## GOAL 1
Return each line of the records below that contains the string "link".

## SOURCE DOCUMENT
◇ ◇ ◇ ◇ ◇ ◇ ◇
The inner pipe 2 is arranged, within the outer shell 3, centered at the point of intersection of the largest diameter line of the outer shell and the largest diameter line which is normal thereto, forming a closed-off space 4 for air gap insulation between the inner pipe 2 and the outer shell 3. The outer shell 3 consists of a plurality of shell parts, the ends of which may be welded into the openings of the flanges 5, 6, 7, 8 or they may be welded directly onto the inner pipe 2 in front of the flanges.
The exhaust manifold 1 comprises an inlet region 9 extending from the engine flanges 5, 6, 7 to a cross-sectional plane disposed downstream of the last engine flange 7 approximately level with the curved portion of the inner pipe section 17. In this region the outer shell 3 has, in accordance with the configuration of the inner pipe 2, a section 15 and a center section 16 extending essentially in a straight line. The outer shell is streched in the direction toward the engine flanges up to a plane adjacent to the engine flanges. The arrangement provides for a cross-section, as shown in greater detail in FIG. 2, taken along the line II--II of the exhaust manifold 1.
◇ ◇ ◇ ◇ ◇ ◇ ◇
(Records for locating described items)
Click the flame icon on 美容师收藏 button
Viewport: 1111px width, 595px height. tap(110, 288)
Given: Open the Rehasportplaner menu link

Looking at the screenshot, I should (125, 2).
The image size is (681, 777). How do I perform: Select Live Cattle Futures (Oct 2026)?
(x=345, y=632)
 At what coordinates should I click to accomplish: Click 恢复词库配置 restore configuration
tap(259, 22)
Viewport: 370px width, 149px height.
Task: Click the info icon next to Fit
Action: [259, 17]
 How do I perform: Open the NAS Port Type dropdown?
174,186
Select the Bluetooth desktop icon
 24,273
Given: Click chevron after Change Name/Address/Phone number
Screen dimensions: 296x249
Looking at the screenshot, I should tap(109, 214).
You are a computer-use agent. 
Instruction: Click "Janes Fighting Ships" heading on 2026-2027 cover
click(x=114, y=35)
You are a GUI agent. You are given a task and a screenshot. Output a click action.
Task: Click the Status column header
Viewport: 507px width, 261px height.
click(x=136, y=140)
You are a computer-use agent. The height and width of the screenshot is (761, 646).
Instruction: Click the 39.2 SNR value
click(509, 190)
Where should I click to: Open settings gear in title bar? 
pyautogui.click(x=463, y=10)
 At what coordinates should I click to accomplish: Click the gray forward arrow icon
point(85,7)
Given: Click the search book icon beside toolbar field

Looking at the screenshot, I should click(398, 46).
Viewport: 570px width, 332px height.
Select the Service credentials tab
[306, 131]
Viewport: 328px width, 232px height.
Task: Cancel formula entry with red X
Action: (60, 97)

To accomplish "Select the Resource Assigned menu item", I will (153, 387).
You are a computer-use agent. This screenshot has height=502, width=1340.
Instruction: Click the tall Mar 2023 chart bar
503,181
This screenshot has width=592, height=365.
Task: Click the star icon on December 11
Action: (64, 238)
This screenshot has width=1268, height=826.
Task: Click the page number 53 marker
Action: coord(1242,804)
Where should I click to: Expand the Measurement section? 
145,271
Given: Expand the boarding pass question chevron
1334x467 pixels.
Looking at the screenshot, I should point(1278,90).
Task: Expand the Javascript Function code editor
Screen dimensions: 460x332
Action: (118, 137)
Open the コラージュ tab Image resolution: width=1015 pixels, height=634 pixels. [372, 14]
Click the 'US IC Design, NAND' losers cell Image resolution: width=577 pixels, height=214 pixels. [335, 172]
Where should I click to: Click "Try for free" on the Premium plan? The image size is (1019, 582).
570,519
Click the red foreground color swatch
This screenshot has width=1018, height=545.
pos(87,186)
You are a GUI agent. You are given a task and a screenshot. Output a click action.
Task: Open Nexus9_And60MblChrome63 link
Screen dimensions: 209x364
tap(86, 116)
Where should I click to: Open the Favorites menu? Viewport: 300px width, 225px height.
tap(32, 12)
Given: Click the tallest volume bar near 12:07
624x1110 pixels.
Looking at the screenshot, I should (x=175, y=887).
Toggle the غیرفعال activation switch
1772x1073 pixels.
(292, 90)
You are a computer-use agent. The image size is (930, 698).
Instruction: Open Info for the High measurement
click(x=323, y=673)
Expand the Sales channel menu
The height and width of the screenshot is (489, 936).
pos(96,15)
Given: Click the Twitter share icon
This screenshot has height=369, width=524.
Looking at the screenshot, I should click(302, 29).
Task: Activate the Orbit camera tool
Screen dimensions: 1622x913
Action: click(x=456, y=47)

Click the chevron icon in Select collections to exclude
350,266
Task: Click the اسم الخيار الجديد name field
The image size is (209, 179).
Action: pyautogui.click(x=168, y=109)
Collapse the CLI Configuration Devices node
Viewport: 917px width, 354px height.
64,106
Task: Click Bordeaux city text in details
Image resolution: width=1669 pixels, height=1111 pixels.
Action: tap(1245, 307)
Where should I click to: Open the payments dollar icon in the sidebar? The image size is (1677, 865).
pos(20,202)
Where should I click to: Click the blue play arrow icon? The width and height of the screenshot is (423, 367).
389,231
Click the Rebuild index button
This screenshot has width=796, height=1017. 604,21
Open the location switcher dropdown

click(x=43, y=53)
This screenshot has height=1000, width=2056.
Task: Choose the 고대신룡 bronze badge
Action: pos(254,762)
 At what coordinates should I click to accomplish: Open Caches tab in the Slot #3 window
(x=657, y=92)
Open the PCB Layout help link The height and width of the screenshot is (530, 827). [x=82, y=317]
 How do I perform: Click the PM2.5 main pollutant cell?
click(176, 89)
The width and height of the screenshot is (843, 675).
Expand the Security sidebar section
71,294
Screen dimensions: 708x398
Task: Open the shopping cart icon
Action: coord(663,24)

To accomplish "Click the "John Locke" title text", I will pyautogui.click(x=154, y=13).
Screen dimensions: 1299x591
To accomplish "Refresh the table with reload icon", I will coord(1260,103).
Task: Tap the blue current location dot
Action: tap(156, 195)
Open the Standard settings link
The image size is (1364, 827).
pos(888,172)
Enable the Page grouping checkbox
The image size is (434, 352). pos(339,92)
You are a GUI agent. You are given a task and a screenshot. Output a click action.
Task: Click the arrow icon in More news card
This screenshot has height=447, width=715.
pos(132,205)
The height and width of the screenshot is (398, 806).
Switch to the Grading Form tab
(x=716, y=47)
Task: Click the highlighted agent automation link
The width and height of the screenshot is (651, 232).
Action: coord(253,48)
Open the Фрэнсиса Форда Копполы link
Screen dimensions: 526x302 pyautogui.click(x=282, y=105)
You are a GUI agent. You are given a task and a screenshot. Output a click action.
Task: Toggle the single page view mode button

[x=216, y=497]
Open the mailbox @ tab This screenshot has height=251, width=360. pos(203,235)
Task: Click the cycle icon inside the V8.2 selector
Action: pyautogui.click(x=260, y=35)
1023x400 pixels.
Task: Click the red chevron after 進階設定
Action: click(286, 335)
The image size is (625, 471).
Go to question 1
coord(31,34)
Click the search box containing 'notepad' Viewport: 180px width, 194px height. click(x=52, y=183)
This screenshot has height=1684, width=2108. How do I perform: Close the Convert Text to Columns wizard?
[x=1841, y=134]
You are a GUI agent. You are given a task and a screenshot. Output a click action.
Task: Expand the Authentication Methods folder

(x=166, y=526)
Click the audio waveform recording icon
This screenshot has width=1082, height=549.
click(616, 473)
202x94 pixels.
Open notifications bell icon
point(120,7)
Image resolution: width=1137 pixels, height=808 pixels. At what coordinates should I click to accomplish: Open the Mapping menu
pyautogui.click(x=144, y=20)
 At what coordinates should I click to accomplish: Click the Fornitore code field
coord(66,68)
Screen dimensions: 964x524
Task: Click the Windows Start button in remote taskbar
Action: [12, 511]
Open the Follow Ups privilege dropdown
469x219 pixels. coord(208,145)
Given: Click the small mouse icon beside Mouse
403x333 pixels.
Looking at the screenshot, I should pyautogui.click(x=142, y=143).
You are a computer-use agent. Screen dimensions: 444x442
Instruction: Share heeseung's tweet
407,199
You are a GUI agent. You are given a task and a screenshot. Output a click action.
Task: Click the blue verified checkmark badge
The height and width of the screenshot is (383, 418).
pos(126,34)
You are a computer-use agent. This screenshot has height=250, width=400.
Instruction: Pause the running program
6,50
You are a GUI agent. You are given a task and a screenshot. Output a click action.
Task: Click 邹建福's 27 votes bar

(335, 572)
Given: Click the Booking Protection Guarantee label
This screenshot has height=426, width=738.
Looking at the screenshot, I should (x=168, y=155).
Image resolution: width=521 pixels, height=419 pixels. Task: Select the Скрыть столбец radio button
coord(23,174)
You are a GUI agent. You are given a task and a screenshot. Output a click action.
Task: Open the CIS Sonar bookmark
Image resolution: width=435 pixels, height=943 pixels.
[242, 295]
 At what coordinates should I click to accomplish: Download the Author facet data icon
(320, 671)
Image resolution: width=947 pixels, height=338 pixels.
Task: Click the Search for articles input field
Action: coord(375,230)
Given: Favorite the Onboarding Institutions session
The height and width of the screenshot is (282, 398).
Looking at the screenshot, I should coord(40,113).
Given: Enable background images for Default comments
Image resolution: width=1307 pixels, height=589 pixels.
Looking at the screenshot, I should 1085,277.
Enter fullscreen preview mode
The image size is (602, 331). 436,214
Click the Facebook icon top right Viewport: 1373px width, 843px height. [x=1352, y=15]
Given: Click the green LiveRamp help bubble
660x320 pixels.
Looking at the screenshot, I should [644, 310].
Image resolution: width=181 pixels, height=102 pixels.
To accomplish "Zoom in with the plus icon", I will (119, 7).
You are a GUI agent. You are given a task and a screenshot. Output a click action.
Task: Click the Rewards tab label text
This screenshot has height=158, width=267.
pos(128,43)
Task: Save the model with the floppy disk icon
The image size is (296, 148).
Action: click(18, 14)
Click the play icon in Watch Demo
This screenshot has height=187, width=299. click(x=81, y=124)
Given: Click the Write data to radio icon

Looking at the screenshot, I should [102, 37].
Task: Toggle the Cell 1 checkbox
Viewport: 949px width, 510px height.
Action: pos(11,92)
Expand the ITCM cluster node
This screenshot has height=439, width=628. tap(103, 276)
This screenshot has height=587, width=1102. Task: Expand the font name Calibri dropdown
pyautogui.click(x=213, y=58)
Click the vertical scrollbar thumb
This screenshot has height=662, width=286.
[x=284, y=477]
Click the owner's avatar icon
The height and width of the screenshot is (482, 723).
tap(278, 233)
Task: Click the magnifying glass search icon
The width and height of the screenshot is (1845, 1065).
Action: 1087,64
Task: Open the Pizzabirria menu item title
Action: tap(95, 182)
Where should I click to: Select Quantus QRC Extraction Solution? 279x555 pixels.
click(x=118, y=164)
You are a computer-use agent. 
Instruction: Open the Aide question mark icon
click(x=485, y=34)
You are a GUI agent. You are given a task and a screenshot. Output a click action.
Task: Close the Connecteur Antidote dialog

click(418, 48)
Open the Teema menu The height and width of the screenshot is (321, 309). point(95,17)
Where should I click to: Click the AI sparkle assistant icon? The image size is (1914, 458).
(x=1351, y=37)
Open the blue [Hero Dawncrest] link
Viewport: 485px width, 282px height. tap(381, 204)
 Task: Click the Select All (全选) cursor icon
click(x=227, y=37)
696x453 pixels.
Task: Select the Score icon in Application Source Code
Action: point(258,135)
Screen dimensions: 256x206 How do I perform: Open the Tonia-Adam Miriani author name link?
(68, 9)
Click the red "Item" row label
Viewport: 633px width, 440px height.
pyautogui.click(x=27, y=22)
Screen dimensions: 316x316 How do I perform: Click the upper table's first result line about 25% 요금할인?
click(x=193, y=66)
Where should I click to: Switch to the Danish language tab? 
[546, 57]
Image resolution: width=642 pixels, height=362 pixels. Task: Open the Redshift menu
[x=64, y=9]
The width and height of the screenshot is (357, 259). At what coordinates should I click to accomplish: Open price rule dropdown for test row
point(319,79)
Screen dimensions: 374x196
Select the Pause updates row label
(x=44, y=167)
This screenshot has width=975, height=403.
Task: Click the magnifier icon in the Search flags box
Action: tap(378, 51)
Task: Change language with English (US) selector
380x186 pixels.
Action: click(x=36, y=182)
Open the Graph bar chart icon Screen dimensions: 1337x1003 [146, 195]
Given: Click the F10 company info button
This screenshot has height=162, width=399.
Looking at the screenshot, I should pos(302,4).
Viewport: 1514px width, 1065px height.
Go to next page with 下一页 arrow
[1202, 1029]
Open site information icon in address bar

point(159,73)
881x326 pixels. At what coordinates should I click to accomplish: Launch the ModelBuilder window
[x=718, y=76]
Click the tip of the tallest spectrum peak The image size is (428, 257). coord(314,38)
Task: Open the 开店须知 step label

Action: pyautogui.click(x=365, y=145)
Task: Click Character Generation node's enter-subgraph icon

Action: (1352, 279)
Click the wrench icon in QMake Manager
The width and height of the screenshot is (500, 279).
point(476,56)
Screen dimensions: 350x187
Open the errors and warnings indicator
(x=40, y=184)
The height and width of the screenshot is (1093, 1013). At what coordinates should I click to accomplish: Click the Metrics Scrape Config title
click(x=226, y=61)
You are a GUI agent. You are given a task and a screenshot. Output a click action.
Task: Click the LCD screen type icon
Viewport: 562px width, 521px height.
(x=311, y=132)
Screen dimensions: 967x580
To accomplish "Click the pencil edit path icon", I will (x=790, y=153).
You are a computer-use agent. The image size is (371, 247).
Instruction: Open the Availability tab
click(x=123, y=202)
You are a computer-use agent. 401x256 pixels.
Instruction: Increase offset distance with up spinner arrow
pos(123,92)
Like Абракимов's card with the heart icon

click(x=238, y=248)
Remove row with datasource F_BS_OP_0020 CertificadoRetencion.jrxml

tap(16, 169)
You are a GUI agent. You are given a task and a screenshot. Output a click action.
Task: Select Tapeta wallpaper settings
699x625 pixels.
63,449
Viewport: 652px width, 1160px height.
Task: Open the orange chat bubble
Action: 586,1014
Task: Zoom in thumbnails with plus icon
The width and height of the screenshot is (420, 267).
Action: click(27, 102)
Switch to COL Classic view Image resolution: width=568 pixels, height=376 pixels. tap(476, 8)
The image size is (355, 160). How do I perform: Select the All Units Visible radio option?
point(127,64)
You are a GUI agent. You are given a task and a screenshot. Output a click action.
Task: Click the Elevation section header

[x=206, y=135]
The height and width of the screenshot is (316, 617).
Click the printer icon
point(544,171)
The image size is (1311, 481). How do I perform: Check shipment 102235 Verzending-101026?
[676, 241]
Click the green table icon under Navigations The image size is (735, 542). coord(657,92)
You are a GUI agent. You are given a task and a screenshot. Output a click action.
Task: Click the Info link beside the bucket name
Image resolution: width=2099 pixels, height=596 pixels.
◇ ◇ ◇ ◇ ◇ ◇ ◇
## GOAL 2
Reproduce word for word the stretch of the exhaust manifold description above from "The inner pipe 2 is" through "of the flanges.".

## TASK RESULT 1
Given: Open the Rehasportplaner menu link
Task: Open Nexus9_And60MblChrome63 link
Open the PCB Layout help link The height and width of the screenshot is (530, 827). [x=82, y=317]
Open the Standard settings link
Task: Click the highlighted agent automation link
Open the Фрэнсиса Форда Копполы link
Open the blue [Hero Dawncrest] link
Screen dimensions: 256x206 How do I perform: Open the Tonia-Adam Miriani author name link?
Task: Click the Info link beside the bucket name

## TASK RESULT 2
The inner pipe 2 is arranged, within the outer shell 3, centered at the point of intersection of the largest diameter line of the outer shell and the largest diameter line which is normal thereto, forming a closed-off space 4 for air gap insulation between the inner pipe 2 and the outer shell 3. The outer shell 3 consists of a plurality of shell parts, the ends of which may be welded into the openings of the flanges 5, 6, 7, 8 or they may be welded directly onto the inner pipe 2 in front of the flanges.